Akari Therapeutics plc, of New York, reported data showing the expression of complement C5a receptor 1 and the LTB4 receptor BLT1 within conjunctiva in tissue samples taken from patients with atopic keratoconjunctivitis (AKC). Akari is testing nomacopan, which inhibits both C5 and LTB4, in a phase I/II study in patients with AKC; interim data is expected at the end of 2019.
Bridgebio Pharma Inc., of Palo Alto, Calif., said it was unable to come to an agreement with the special committee formed by its subsidiary Eidos Therapeutics Inc, a company developing AG-10 for the treatment of transthyretin amyloidosis, to acquire the outstanding common stock of Eidos that the company does not already own (approximately 34% of Eidos's outstanding shares). Subsequent to an initial offer of 1.3 Bridgebio shares for each Eidos share, the offer was raised twice, resulting in a final offer equivalent to 1.5 Bridgebio shares for each Eidos share with an option for Eidos shareholders to receive a portion of that consideration in cash.

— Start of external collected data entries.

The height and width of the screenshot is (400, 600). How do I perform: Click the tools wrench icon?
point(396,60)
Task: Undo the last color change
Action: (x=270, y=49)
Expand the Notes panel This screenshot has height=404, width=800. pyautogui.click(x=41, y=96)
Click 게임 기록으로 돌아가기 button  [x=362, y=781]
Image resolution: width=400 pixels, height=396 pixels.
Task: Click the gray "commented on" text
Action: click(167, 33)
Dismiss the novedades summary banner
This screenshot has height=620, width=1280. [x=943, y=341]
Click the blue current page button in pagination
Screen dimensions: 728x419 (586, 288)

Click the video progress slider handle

Cerecor Inc., of Rockville, Md., said it has entered into an asset purchase agreement with Aytu Bioscience Inc., of Englewood, Colo., to sell its pediatric portfolio in a deal valued in excess of $32 million, which includes a combination of $4.5 million in cash and 12.5 million in shares of Aytu convertible preferred stock totaling $17 million and the assumption of Cerecor's outstanding payment obligations to Deerfield CSF LLC and certain other liabilities in excess of $15 million. Aytu said "the commercial portfolio and accompanying commercial infrastructure generated $12.4 million in net revenue and was profitable on a standalone basis for the twelve months ending June 30, 2019." Cerecor said the funds from the transaction will assist in building a robust pipeline of innovative therapies in orphan diseases and neurology led by CERC-801, CERC-802 and CERC-803, which are therapies for inborn errors of metabolism, specifically disorders known as congenital disorders of glycosylation.
Clene Nanomedicine Inc., of Salt Lake City, said the National Multiple Sclerosis Society has awarded the company a research grant totaling more than $339,000 to support the clinical development of its nanocatalytic therapeutic, CNM-Au8, for the treatment of multiple sclerosis (MS). It will support pharmacodynamic studies to determine the effects of CNM-Au8 on various biological markers from patients in the VISIONARY-MS remyelination phase II study. The primary endpoint of the trial is the improvement in remyelination measured by improvement in low contrast vision after 24 weeks of treatment. The secondary endpoint is improvement in visual evoked potentials, or the speed of communication between the eye and visual cortex, after 24 weeks of treatment. Results of the study are expected by early 2021.
Femtogenix Ltd., of Harpenden, U.K., which is developing the next generation of DNA-interactive antibody drug conjugate (ADC) payloads, said data verifying the favorable toxicity profile and potent efficacy of its pyridinobenzodiazepine (PDD) ADC payload platform in tumor cell models were presented at the World ADC 2019 meeting in San Diego. The data demonstrate that high potency mono-alkylators derived through the PDD platform have a favorable toxicity profile in rats, coupled with potent in vivo efficacy (sub mg/kg doses) and excellent tolerability.
Innovation Pharmaceuticals Inc., of Beverly, Mass., said it is progressing in its efforts to advance programs using Brilacidin for inflammatory bowel disease (IBD). It reported that the first joint development committee meeting took place with Bologna, Italy-based Alfasigma SpA, which licensed worldwide rights to develop Brilacidin for localized treatment in ulcerative proctitis/ulcerative proctosigmoiditis (UP/UPS). Alfasigma is well-positioned to advance Brilacidin toward regulatory approval in UP/UPS, a $1.4 billion market with the current standard-of-care comprising 5-aminosalicyclic acid (5-ASA) and steroid treatments. If successful, milestone-based payments totaling $24 million, plus royalties, would be paid to Innovation.
ISA Pharmaceuticals BV, of Leiden, the Netherlands, said it signed a €20 million (US$22 million) loan agreement with the European Investment Bank to support the development of its therapy for cancers caused by the human papillomavirus type 16. The company has developed ISA-101b, which targets HPV16-positive cancers through the specific activation of the patient's own immune system. The treatment has proven to be safe with no serious side effects, and has demonstrated substantial benefit for patients when used in addition to current treatment in advanced stages of the head and neck and cervical cancer.